YOUR TASK: Your reply should repeat, exactly, the line containing "Click the page vertical scrollbar thumb" and the rest of the material after it.

★ ★ ★

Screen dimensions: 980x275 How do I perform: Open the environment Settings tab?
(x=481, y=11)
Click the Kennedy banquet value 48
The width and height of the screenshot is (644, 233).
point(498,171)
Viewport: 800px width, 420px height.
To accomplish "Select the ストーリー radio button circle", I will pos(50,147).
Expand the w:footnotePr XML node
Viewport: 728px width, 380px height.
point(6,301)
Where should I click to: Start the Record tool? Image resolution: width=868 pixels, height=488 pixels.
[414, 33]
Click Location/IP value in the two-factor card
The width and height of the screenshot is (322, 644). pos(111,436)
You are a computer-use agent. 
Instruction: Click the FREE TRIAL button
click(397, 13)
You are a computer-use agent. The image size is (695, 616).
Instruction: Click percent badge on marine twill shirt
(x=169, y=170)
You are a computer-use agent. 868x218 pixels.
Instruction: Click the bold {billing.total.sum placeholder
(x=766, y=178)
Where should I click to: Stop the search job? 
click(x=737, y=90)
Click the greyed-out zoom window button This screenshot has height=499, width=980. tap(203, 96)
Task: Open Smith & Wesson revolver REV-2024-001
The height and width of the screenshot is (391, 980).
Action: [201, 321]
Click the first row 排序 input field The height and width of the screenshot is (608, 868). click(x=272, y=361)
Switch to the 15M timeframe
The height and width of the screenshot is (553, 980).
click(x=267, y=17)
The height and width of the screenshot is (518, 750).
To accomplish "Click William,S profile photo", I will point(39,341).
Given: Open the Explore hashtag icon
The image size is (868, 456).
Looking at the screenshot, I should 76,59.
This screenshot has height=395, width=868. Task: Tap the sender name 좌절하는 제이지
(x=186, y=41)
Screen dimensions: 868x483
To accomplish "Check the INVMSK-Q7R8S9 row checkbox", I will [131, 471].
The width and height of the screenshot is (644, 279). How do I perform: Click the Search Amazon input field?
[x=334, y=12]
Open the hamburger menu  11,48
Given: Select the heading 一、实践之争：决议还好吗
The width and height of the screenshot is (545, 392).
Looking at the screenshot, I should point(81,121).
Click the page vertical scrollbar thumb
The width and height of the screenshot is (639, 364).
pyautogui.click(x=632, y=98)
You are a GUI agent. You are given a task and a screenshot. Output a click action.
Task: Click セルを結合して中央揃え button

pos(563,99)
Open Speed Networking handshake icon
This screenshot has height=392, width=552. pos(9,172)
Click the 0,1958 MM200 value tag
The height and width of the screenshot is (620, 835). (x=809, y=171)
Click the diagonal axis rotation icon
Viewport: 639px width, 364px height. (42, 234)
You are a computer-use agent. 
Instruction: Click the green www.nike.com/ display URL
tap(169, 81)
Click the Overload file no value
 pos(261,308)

★ ★ ★

SOLUTION TO THE PROBLEM:
Click the page vertical scrollbar thumb
The width and height of the screenshot is (639, 364).
pyautogui.click(x=632, y=98)
You are a GUI agent. You are given a task and a screenshot. Output a click action.
Task: Click セルを結合して中央揃え button

pos(563,99)
Open Speed Networking handshake icon
This screenshot has height=392, width=552. pos(9,172)
Click the 0,1958 MM200 value tag
The height and width of the screenshot is (620, 835). (x=809, y=171)
Click the diagonal axis rotation icon
Viewport: 639px width, 364px height. (42, 234)
You are a computer-use agent. 
Instruction: Click the green www.nike.com/ display URL
tap(169, 81)
Click the Overload file no value
 pos(261,308)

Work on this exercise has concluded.